**Task data:**
---

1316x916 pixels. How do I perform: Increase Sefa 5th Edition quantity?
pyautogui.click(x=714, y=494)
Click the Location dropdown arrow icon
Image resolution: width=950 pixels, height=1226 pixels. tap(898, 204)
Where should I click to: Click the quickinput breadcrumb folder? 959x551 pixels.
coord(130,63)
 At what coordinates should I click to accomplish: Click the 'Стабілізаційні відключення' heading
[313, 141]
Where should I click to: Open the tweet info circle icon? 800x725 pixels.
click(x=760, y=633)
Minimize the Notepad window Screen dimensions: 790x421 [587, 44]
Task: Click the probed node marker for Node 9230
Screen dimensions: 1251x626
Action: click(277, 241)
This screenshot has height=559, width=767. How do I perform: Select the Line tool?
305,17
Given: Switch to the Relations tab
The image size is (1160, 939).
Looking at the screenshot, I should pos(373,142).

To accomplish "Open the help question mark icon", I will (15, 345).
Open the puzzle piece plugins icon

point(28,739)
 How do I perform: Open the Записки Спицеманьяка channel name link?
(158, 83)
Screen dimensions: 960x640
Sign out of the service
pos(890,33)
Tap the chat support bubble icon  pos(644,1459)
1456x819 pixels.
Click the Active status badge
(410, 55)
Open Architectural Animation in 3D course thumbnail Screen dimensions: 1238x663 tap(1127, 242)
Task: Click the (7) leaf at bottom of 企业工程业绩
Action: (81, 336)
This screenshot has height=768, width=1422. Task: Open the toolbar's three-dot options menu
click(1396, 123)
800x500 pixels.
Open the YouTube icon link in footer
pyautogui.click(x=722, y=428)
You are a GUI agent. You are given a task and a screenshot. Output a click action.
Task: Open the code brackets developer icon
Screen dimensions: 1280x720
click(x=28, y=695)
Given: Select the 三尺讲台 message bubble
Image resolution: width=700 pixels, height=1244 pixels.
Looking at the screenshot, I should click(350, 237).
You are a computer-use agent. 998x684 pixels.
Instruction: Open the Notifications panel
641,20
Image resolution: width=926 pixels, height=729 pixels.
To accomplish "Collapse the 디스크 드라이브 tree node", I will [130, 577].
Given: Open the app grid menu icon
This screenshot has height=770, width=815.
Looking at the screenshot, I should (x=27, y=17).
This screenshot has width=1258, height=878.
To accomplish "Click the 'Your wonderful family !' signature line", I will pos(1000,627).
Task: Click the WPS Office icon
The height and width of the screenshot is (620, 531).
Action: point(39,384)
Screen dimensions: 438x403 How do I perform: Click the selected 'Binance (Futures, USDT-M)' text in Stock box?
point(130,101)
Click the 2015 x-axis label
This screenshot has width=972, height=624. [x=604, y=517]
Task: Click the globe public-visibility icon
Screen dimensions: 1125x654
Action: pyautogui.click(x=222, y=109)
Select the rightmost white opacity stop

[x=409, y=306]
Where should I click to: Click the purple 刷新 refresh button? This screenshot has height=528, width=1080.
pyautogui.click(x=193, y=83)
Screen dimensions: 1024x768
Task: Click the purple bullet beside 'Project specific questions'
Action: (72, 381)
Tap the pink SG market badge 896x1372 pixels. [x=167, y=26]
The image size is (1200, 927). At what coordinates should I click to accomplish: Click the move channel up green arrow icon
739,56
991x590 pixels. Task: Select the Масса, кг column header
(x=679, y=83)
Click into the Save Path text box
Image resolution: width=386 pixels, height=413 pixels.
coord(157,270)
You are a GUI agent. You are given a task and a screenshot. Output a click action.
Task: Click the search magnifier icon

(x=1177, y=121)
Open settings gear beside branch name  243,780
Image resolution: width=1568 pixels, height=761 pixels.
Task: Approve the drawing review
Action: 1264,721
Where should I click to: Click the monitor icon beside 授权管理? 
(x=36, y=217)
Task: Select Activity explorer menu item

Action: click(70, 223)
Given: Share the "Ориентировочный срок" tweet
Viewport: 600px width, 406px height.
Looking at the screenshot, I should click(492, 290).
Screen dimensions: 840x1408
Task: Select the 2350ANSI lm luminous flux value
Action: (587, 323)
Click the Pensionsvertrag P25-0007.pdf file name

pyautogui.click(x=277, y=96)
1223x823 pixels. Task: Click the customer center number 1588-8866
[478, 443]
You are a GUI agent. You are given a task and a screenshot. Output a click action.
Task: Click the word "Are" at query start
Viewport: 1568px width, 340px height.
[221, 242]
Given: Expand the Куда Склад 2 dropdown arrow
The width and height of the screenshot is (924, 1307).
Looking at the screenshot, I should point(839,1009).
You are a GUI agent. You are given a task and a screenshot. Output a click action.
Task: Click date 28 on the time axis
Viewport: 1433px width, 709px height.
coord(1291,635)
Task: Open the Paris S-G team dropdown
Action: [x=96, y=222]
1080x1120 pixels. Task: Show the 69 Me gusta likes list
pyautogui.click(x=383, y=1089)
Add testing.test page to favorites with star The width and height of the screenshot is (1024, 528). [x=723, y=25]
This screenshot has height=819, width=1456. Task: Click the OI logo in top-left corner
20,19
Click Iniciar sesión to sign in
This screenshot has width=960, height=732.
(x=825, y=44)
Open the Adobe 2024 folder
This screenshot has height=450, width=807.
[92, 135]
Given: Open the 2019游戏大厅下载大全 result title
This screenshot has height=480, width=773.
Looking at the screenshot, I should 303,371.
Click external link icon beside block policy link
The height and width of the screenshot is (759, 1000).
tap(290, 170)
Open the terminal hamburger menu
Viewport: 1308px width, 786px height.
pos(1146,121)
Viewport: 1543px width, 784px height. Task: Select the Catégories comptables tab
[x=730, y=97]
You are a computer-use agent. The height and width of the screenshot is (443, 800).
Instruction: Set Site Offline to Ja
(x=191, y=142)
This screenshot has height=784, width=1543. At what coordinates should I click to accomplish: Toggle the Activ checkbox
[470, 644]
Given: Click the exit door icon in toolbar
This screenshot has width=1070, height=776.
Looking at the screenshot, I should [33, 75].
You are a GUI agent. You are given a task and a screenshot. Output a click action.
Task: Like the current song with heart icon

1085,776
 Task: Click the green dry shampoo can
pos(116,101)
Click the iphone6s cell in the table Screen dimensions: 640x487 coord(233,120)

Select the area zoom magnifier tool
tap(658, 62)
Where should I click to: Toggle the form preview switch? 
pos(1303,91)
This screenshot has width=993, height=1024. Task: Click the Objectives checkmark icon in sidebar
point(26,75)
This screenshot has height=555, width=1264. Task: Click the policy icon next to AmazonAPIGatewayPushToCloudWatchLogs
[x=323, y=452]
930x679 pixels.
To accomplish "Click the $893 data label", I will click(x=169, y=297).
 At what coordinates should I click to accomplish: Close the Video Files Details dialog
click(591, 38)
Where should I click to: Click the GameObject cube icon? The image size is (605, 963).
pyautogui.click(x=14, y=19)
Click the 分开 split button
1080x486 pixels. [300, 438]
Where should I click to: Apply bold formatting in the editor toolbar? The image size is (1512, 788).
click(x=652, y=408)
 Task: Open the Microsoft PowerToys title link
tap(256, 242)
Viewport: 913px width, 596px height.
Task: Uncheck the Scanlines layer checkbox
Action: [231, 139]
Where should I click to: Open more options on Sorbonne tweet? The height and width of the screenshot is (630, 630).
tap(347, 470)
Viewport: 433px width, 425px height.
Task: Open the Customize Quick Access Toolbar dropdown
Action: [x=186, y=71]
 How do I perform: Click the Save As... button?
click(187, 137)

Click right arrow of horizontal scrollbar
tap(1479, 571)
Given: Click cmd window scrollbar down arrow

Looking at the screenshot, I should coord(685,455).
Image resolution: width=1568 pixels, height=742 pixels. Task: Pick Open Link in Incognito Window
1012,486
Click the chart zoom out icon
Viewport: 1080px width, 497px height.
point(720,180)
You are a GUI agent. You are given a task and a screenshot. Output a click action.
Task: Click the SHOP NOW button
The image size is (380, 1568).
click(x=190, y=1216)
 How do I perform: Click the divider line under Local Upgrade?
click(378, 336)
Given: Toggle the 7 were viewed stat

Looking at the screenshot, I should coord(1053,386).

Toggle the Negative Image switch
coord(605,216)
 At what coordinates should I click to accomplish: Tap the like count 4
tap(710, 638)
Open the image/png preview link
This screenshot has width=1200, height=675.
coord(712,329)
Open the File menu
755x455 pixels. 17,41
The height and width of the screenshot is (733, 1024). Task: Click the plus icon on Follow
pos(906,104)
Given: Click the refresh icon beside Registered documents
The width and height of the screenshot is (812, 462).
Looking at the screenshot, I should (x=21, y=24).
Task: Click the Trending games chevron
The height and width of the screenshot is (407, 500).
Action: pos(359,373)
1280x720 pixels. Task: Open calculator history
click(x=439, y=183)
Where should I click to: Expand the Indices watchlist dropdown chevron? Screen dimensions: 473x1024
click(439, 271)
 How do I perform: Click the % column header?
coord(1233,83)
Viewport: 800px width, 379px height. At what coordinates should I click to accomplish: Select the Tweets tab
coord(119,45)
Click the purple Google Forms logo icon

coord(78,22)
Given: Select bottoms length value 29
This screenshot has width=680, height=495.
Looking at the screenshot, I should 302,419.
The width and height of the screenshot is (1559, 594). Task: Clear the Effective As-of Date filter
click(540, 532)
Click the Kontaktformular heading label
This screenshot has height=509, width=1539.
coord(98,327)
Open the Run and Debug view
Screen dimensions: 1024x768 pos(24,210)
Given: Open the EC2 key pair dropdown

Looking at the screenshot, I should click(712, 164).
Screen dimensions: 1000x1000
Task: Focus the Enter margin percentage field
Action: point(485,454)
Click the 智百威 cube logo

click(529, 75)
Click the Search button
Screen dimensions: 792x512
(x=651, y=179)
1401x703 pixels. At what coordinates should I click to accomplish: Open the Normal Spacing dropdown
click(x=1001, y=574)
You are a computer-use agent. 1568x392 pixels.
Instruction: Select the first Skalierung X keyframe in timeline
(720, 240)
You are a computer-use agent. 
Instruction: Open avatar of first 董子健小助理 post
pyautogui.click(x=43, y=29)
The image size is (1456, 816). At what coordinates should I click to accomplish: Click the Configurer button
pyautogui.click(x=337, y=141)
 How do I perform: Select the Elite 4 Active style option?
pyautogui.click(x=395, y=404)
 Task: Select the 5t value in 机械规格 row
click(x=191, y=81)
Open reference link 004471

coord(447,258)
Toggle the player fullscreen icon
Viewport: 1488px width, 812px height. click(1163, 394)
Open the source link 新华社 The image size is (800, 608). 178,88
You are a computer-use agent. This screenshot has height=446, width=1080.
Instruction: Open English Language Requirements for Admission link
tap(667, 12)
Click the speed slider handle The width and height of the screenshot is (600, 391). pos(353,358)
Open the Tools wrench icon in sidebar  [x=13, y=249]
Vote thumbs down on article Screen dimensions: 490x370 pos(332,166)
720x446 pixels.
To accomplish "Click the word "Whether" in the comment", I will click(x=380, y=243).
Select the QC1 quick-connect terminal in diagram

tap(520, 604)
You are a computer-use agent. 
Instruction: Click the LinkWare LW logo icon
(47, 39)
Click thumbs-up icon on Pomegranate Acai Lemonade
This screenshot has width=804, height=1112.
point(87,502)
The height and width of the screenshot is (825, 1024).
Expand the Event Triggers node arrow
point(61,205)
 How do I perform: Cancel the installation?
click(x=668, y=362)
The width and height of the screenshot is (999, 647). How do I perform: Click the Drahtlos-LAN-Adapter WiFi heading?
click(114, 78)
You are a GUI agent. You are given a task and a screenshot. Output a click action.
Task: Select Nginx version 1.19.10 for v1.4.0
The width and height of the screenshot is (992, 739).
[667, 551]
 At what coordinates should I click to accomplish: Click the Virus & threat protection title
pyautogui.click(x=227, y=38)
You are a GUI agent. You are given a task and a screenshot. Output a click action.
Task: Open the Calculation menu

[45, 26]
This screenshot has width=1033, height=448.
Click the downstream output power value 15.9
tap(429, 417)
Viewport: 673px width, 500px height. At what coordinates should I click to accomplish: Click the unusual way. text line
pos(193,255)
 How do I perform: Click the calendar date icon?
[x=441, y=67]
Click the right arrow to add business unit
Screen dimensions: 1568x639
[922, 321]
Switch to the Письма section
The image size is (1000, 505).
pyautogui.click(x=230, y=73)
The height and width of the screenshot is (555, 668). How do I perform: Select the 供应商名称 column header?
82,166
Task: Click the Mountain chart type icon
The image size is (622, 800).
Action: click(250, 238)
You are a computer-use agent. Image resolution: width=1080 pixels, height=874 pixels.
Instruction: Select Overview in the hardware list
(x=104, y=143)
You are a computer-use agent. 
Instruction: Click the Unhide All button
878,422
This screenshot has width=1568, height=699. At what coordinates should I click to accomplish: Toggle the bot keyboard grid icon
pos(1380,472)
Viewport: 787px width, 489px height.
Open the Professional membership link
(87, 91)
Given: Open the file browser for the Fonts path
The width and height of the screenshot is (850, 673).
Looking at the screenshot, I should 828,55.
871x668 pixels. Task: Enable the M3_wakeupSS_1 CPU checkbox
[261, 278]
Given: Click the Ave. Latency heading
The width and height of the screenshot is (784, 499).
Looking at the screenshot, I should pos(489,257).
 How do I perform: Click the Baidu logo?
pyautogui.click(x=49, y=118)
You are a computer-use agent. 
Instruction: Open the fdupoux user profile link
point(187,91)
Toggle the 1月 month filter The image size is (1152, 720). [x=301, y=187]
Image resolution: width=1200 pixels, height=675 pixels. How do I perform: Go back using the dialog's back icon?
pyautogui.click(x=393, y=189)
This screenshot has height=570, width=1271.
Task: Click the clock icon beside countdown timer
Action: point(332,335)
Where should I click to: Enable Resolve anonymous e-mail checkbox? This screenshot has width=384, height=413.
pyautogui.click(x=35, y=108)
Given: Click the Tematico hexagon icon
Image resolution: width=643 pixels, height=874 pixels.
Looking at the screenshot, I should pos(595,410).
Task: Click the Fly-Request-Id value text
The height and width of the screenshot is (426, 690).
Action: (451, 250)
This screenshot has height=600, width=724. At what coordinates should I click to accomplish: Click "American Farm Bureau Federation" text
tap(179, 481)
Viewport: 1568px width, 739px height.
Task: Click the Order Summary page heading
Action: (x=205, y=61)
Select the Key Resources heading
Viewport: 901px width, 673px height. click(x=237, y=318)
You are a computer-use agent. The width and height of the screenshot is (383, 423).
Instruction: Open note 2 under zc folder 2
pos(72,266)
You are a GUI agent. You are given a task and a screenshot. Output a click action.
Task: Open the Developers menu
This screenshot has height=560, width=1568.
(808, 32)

---

**Task description:**
Count the lines in the records above that contain "thumbs". Reply with the number only.

**Exercise solution:**
2